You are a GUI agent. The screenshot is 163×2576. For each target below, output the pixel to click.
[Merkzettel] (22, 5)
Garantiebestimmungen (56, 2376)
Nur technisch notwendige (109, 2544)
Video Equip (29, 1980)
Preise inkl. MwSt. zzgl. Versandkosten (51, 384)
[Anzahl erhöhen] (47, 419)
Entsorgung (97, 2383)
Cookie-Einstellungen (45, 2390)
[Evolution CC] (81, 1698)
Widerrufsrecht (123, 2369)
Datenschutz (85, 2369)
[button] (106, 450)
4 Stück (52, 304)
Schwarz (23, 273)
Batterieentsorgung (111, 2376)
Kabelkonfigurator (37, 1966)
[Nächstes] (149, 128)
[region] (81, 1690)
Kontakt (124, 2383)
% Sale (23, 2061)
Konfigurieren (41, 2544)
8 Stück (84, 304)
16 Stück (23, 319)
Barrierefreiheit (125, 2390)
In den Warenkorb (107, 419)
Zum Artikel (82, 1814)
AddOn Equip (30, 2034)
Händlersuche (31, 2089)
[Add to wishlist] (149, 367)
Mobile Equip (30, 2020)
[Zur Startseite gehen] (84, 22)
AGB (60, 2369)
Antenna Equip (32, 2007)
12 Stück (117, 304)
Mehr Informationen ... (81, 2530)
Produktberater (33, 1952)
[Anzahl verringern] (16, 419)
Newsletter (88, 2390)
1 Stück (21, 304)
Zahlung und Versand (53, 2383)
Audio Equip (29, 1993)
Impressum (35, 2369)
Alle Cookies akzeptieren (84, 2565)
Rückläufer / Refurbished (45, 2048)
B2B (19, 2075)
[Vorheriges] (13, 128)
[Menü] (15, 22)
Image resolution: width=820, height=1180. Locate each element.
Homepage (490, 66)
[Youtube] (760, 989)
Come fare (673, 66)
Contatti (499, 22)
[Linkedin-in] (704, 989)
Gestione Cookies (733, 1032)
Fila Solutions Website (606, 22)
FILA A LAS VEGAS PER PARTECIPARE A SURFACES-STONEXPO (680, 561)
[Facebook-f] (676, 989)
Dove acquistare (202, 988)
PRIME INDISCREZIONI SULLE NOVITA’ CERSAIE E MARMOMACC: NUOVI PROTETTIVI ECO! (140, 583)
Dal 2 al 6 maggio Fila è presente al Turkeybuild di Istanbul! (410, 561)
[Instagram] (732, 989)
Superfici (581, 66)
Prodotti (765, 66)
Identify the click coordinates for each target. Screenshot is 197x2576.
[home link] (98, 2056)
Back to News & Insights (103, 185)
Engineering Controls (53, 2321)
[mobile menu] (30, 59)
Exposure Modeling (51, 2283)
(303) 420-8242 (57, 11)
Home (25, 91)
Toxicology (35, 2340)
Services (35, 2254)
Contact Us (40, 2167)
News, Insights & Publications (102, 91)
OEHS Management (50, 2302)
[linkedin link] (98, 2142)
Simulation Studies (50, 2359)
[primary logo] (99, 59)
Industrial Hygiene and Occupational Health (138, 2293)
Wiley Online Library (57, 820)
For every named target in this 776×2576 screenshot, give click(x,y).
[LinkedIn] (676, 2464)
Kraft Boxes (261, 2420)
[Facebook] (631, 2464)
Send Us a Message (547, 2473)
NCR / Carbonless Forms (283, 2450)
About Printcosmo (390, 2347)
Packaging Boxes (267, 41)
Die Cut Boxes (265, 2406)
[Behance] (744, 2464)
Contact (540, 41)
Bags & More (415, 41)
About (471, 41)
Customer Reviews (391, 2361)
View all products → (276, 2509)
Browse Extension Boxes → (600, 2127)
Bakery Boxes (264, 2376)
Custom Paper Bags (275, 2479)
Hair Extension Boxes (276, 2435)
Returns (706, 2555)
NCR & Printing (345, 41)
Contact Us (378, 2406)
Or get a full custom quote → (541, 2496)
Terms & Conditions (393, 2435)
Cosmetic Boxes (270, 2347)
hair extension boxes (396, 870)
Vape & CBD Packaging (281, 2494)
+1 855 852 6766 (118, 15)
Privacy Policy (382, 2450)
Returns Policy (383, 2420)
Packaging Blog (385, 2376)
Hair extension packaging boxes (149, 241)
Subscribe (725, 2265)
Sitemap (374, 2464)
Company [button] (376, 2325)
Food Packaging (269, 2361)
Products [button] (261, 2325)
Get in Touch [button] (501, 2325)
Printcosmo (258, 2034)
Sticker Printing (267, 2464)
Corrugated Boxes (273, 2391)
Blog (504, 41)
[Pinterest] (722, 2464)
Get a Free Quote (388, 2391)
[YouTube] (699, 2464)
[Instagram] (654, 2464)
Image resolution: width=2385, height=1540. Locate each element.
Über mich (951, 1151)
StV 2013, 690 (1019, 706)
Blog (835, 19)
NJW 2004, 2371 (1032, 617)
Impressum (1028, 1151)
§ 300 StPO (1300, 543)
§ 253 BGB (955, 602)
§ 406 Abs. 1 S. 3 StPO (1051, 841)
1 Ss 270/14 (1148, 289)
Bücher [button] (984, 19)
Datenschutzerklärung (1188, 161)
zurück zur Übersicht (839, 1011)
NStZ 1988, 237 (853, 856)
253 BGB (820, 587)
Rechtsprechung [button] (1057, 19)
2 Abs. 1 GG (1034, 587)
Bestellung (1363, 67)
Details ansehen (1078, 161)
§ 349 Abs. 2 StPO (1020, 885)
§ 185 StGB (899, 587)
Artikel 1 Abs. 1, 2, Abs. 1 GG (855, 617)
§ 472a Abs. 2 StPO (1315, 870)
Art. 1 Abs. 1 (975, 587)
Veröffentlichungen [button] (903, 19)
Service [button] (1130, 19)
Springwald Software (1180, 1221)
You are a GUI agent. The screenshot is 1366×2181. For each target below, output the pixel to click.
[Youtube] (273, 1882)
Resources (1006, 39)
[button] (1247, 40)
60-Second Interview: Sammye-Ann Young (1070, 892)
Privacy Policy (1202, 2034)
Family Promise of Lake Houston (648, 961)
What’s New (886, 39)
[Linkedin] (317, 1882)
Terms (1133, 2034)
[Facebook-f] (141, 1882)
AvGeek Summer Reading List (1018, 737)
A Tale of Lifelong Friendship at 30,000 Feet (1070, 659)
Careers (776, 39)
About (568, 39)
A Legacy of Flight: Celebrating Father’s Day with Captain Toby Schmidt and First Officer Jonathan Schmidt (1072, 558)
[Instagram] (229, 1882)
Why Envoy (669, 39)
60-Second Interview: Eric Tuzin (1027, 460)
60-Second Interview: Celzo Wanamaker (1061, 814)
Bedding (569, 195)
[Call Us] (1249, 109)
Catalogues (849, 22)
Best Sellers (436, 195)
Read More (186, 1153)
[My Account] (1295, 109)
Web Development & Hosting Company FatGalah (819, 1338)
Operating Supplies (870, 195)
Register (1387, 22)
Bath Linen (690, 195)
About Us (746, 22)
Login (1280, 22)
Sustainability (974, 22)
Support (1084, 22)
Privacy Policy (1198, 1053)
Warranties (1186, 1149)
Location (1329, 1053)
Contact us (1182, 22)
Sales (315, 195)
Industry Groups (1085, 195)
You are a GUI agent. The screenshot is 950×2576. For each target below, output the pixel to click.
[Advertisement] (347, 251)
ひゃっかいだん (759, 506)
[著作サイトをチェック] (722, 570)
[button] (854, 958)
■ ■ ■ ■ ■
■ **TASK PROMPT**
Please repeat each line from the one with "Contact us (1182, 22)" through the last line of the data above, and add nothing.

■ **SOLUTION TO THE EXERCISE**
Contact us (1182, 22)
Sales (315, 195)
Industry Groups (1085, 195)
You are a GUI agent. The screenshot is 950×2576. For each target below, output the pixel to click.
[Advertisement] (347, 251)
ひゃっかいだん (759, 506)
[著作サイトをチェック] (722, 570)
[button] (854, 958)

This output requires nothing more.